Selain memberikan keterampilan praktis, program pertanian juga memiliki manfaat lain, yaitu menumbuhkan rasa tanggung jawab, kerja sama, kedisiplinan, serta semangat untuk terus berkarya secara positif.
Keberhasilan panen terong ungu tersebut menunjukkan bahwa warga binaan mampu memanfaatkan waktu selama menjalani masa pembinaan untuk kegiatan yang produktif. Hasil yang diperoleh menjadi motivasi tersendiri bagi mereka untuk terus belajar dan mengembangkan kemampuan yang dimiliki.
Hasil panen yang diperoleh dari kebun binaan tersebut tidak hanya dimanfaatkan untuk kebutuhan internal rutan, tetapi juga menjadi bagian dari upaya mendukung program ketahanan pangan di lingkungan pemasyarakatan. Dengan memanfaatkan lahan yang tersedia secara optimal, rutan dapat menghasilkan komoditas pertanian yang memiliki nilai manfaat bagi penghuni maupun lingkungan sekitar.
Program pembinaan berbasis pertanian ini juga sejalan dengan arah kebijakan pemerintah dalam mendorong penguatan ketahanan pangan dan pemberdayaan sumber daya manusia. Melalui kegiatan produktif seperti bercocok tanam, warga binaan diberikan kesempatan untuk memperoleh keterampilan yang relevan dengan kebutuhan masyarakat dan dunia kerja.
Di sisi lain, kegiatan ini menjadi bukti bahwa proses pembinaan di lembaga pemasyarakatan tidak hanya berorientasi pada pembatasan kebebasan, tetapi juga pada pemberdayaan dan pembentukan karakter yang lebih baik.
Pendekatan pembinaan yang mengedepankan pendidikan keterampilan dinilai mampu membantu warga binaan mempersiapkan diri menghadapi kehidupan setelah bebas. Dengan memiliki kemampuan yang dapat dimanfaatkan secara mandiri, peluang untuk beradaptasi dan berkontribusi positif di tengah masyarakat menjadi semakin besar.
Panen terong ungu yang berhasil dilakukan warga binaan menjadi gambaran nyata bahwa perubahan positif dapat tumbuh dari lingkungan pemasyarakatan melalui program pembinaan yang tepat sasaran. Dari proses menanam hingga memanen, warga binaan belajar tentang kerja keras, kesabaran, dan tanggung jawab terhadap hasil yang diperoleh.
Ke depan, Rutan Humbang Hasundutan berkomitmen untuk terus mengembangkan berbagai program pembinaan kemandirian yang produktif dan berkelanjutan.
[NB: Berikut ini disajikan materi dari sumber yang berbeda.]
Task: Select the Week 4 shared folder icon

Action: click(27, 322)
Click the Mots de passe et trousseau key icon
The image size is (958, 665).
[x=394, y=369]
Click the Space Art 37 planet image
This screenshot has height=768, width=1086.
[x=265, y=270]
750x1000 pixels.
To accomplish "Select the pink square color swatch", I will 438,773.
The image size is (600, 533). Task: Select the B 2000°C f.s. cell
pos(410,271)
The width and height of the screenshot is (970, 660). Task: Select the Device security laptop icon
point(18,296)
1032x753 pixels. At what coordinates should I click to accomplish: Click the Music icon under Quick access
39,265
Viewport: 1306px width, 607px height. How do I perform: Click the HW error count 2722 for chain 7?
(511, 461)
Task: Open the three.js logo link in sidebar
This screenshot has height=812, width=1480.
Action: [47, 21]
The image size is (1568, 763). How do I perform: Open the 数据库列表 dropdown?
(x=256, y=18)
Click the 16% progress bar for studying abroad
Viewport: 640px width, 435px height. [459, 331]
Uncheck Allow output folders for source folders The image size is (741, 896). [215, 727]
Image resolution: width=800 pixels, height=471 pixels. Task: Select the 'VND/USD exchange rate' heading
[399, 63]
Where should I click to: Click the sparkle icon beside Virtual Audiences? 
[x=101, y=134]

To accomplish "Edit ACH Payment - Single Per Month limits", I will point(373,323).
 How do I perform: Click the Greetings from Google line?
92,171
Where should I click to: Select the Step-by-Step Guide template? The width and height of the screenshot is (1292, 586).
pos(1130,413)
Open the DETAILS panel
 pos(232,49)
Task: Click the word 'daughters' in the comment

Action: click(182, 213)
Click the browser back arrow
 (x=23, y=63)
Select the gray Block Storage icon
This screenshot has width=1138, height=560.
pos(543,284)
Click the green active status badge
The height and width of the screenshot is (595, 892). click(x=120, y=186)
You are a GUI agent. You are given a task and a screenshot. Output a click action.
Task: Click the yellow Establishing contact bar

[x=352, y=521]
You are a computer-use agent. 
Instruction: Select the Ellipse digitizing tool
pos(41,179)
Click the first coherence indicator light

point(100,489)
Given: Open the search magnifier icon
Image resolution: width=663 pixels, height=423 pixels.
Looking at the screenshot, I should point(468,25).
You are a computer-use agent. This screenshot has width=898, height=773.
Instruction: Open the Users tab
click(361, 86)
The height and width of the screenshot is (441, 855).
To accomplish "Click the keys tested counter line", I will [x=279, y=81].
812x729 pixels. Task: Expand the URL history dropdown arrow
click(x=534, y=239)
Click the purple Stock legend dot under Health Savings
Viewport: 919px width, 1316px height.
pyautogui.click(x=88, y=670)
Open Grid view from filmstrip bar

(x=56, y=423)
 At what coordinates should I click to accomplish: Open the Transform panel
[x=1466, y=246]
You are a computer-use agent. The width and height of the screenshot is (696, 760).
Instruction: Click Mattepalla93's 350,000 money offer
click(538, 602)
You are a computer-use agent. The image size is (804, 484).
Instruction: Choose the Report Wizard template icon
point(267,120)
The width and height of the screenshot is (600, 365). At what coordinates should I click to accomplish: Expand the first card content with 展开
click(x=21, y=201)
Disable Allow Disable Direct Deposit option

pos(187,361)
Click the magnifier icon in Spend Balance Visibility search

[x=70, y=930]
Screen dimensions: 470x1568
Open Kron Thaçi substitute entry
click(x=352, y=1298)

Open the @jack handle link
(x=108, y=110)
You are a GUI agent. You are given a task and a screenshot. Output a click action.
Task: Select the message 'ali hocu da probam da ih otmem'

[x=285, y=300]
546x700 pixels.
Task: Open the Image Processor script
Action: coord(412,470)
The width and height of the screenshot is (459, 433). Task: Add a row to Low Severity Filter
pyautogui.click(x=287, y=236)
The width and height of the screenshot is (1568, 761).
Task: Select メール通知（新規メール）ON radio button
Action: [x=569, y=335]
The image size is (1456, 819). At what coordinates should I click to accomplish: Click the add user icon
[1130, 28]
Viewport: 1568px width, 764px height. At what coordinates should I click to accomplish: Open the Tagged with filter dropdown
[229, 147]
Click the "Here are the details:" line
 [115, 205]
Selain mendukung proses pembinaan, program tersebut diharapkan mampu menciptakan warga binaan yang lebih siap, mandiri, dan produktif ketika kembali menjalani kehidupan di tengah masyarakat.
Melalui kebun binaan yang sederhana, tumbuh harapan baru bahwa setiap warga binaan memiliki kesempatan untuk memperbaiki diri, mengembangkan keterampilan, dan membangun masa depan yang lebih baik setelah menyelesaikan masa pembinaan di Rutan Humbang Hasundutan.